Re: [jude & hannah: tea]
There was a voice in his ear, a long-silent but sadly not forgotten voice, that made clear its displeasure with the way tea was rollicking along. Historical references, boy, know your audience and Hannah was furthest thing from the only other person in town with whom Jude spoke much, (as to which the voice would have been deeply scathing). But the coffee shop was not a con, if you please, and he'd been long out of practice with new people that it was bound to resurrect. Jude kept his reading of the conversation to the books discussed rather than the woman opposite and it felt a little like deliberately keeping the lights off, but so much the better to keep the voice quiet.
"The Romanovs are very dead, so they won't mind attending the funeral. A gravestone, for all three? Here lies bland instruction on how to live a life meekly, with great kindness and excruciating politeness. The Romanovs can weep at the grave-side, they're used to it," Jude waved a hand, sweeping a century of history along with the flick of his wrist, go now, shoo. Hannah wore her expressions up-front and surface, like a book propped open with the page marked and the wording underlined for good measure. But the story was a story and it demanded the telling and Jude sipped his tea slowly and watched anticipation bloom bright as poppies.
"No," he said, simply, "But she had to ask nicely, you see.
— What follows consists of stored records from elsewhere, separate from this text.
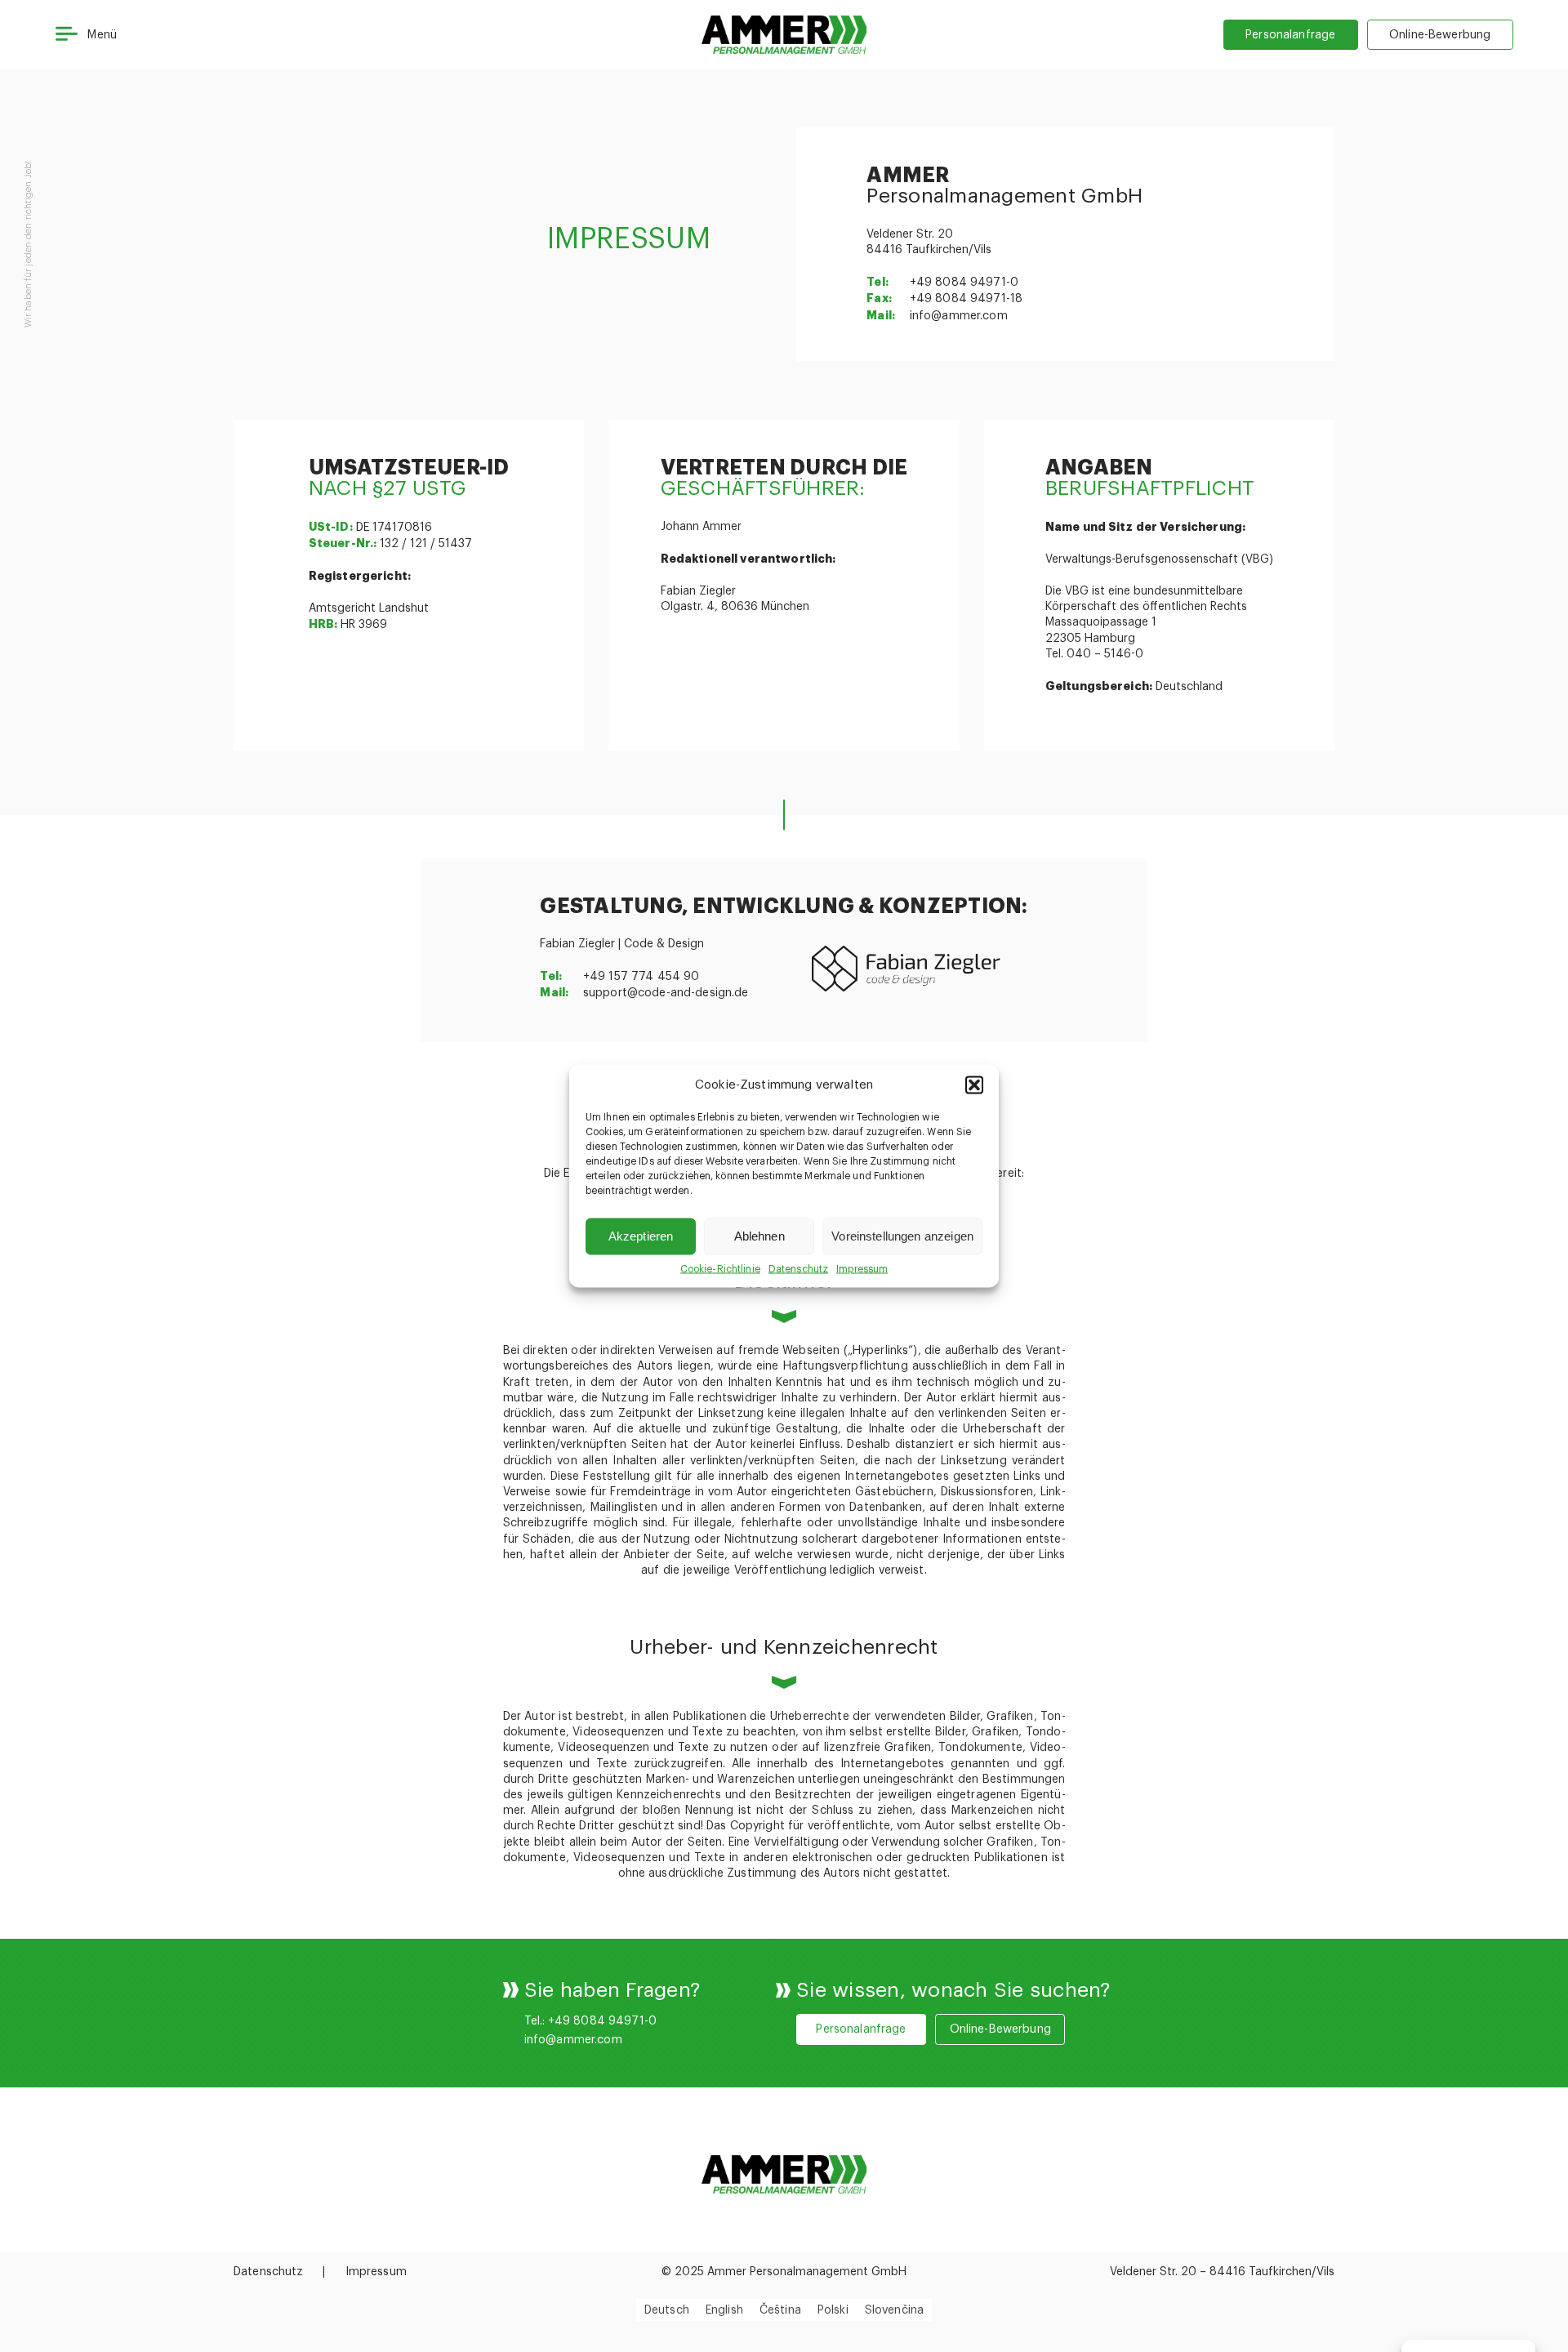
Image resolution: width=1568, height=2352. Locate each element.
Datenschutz (798, 1269)
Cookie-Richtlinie (720, 1269)
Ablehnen (759, 1236)
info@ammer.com (959, 316)
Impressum (862, 1269)
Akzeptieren (641, 1236)
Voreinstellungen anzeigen (902, 1236)
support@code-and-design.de (666, 993)
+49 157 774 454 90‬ (641, 976)
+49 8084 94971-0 (964, 282)
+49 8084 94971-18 (966, 299)
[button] (974, 1085)
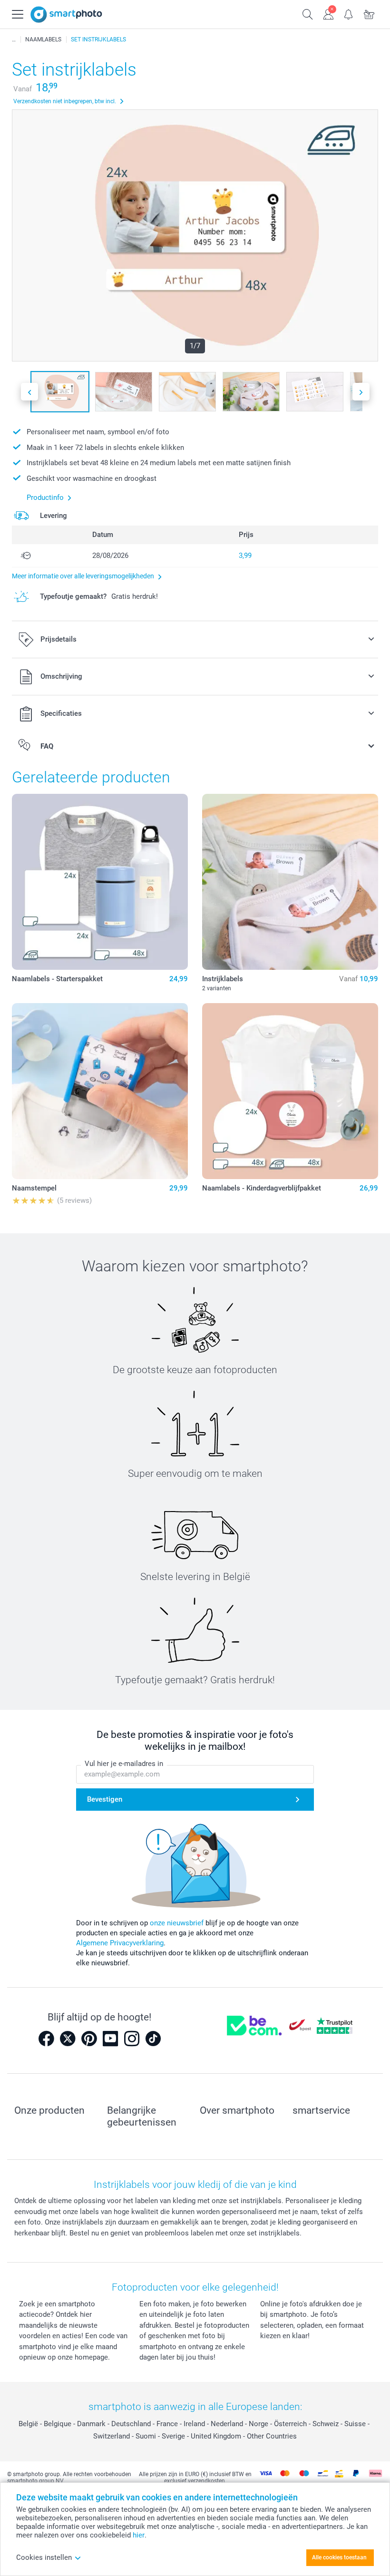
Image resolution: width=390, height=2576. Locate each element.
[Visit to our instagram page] (132, 2039)
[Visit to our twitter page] (68, 2039)
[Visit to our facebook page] (46, 2039)
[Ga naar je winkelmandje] (369, 13)
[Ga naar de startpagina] (66, 14)
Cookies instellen (44, 2557)
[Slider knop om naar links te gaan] (29, 391)
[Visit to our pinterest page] (89, 2039)
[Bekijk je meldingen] (349, 13)
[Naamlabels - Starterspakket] (100, 882)
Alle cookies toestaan (339, 2557)
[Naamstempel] (100, 1091)
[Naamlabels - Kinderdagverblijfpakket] (290, 1091)
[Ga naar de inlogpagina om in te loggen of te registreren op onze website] (328, 13)
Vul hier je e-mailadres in (124, 1763)
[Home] (14, 39)
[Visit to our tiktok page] (153, 2039)
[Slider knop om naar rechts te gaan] (361, 391)
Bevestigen (104, 1799)
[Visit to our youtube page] (110, 2039)
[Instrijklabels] (290, 882)
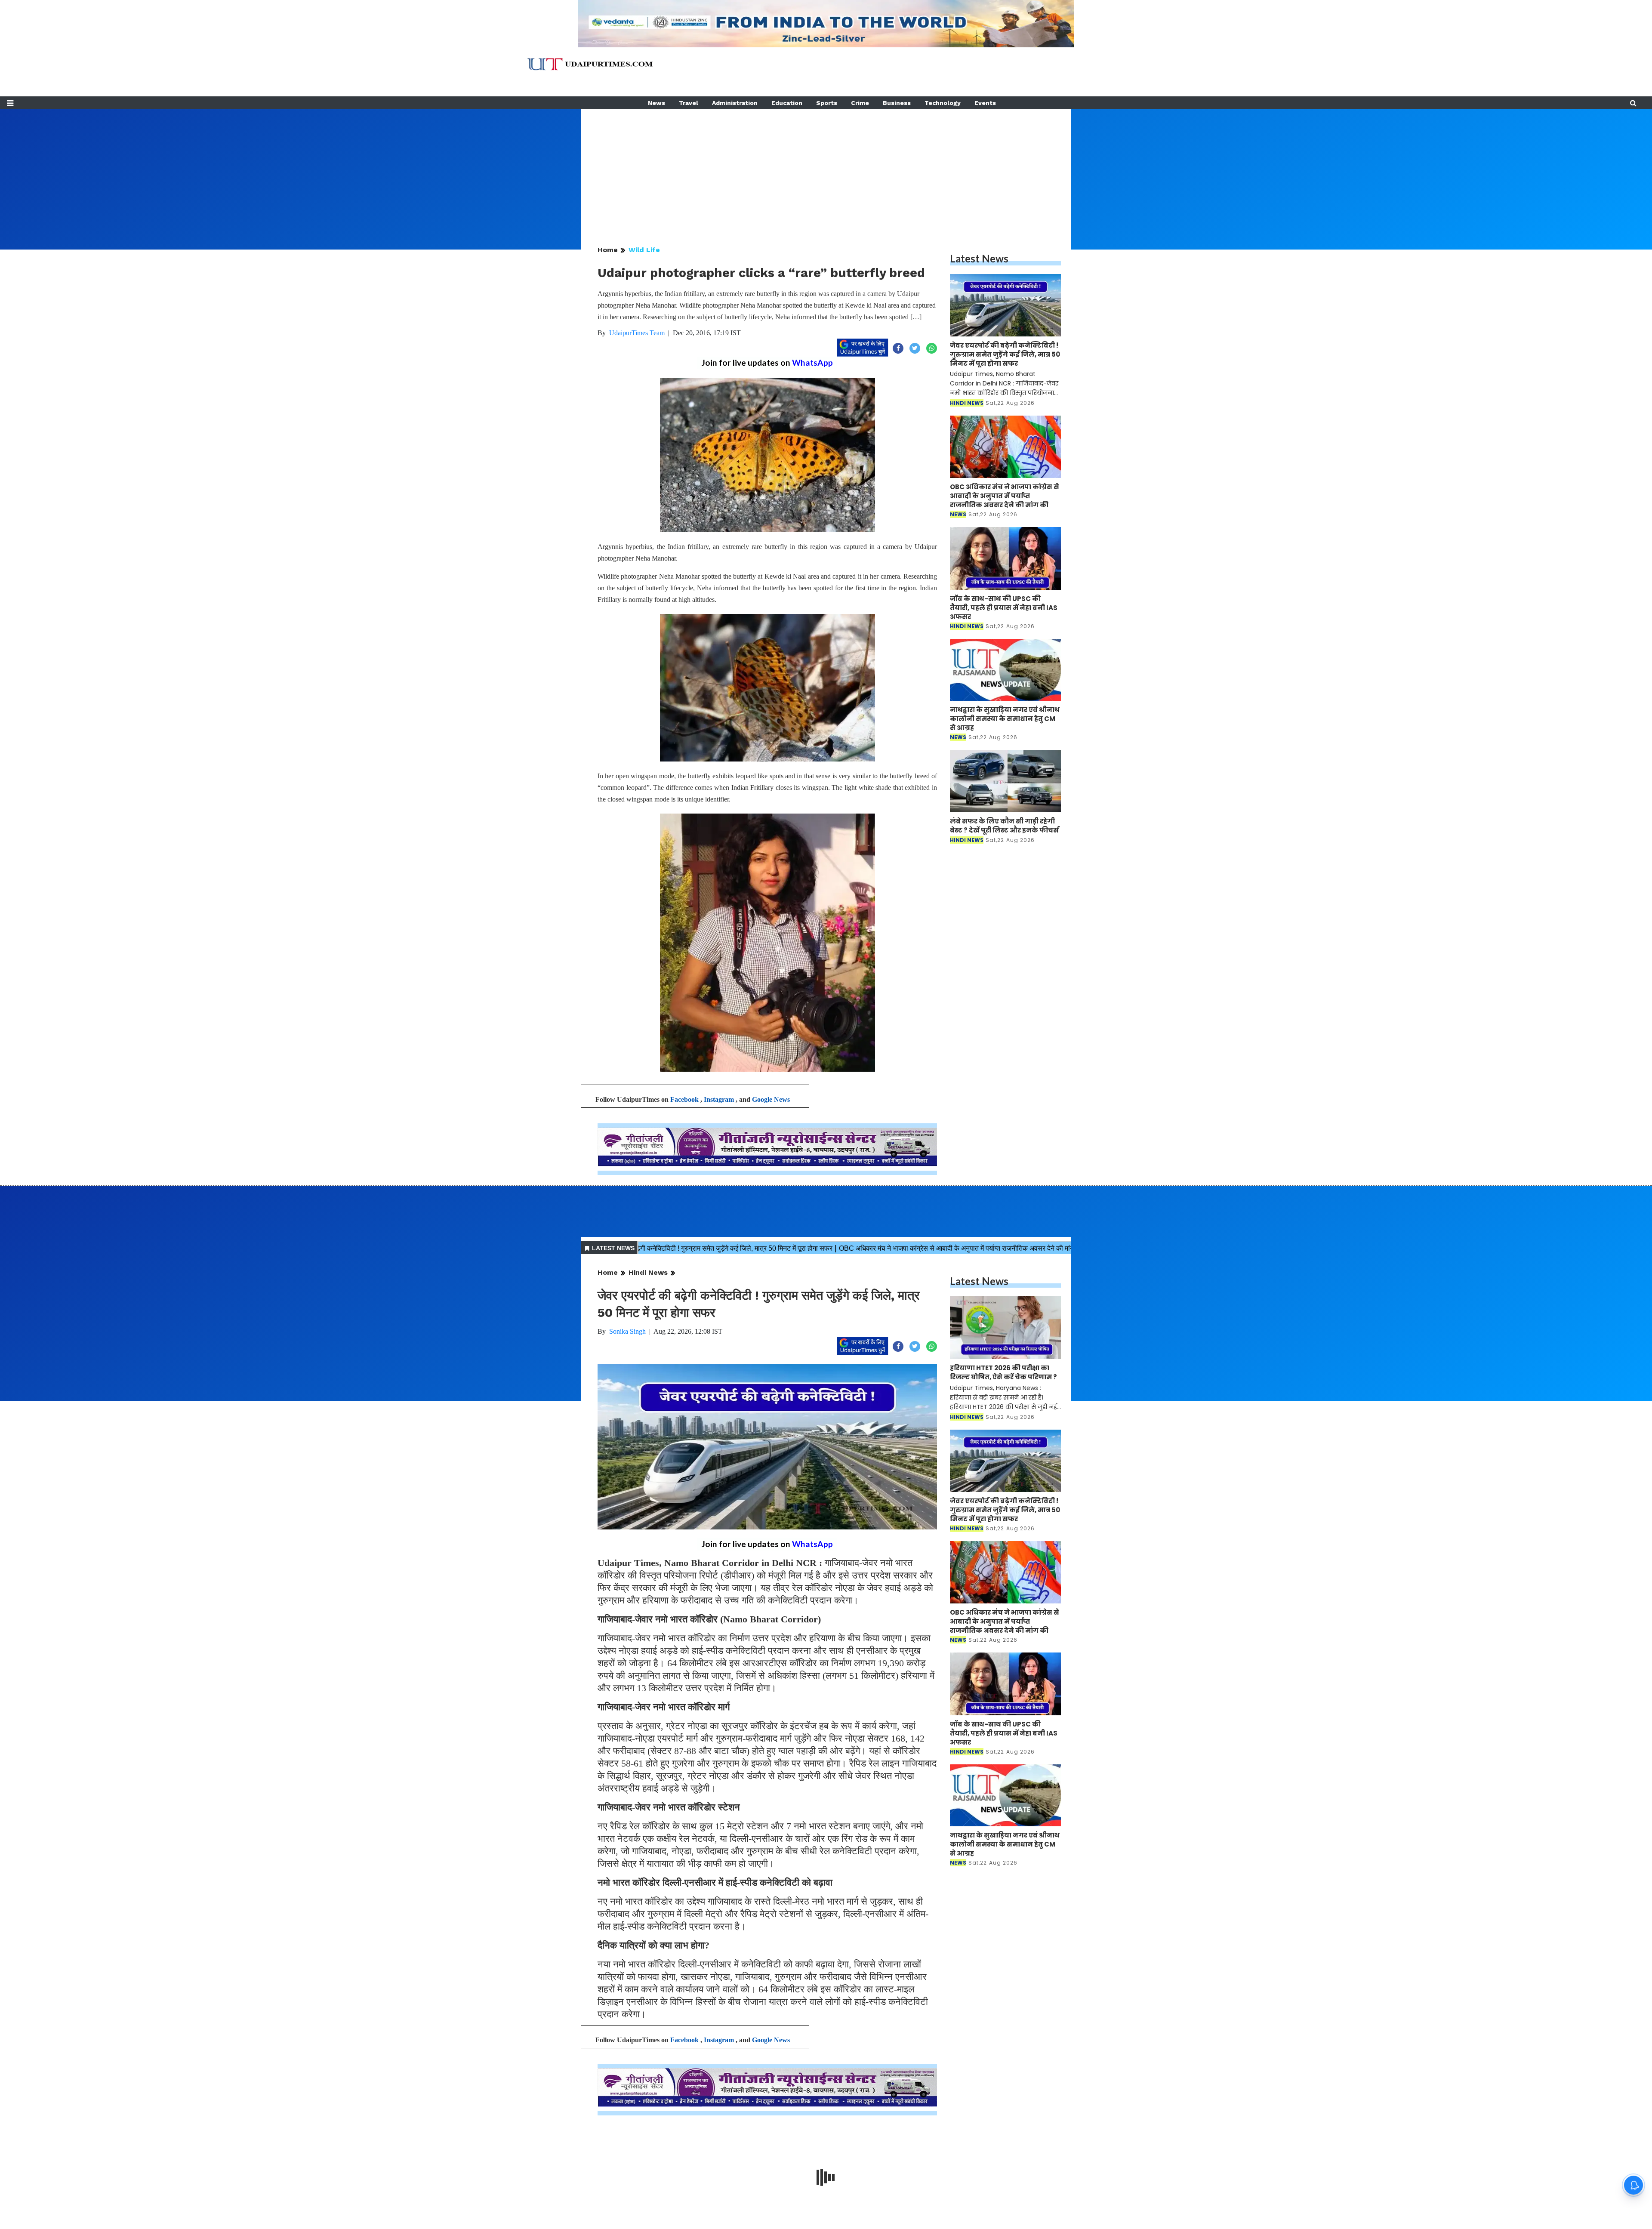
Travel (688, 102)
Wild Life (644, 250)
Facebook (684, 1099)
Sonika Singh (627, 1331)
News (656, 102)
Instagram (719, 1099)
And the governess was strict about prayers at bedtime, and manners and taking things away if you broke them, and when the little girl was put to bed without supper, which she thought very unfair, all things considered and her brother being what he was, she prayed in her bed. Say what you will about who was listening, but she asked with please and with thank you, to undo the day and to go back. And time unravelled quick as wool. Except she didn't know how to stop. Back and back and back she went, until she lost her place in her own time. She wept a little, because what child wants to be forgotten?" He looked at her, mischief-dark and comfortably elbows on table, as if being forgotten wasn't something Jude had ever contemplated as small, serious boy.
"So she had license to go anywhere she liked, so long as she could think it before the time unravelled. She saw the Romanovs, and the Victorians, and the Georgians who had excellent toys. She went back and back and back until she saw the Middle Ages when she wouldn't have been a little girl for long, and the Dark Ages before that. And eventually, time had to run out and stop."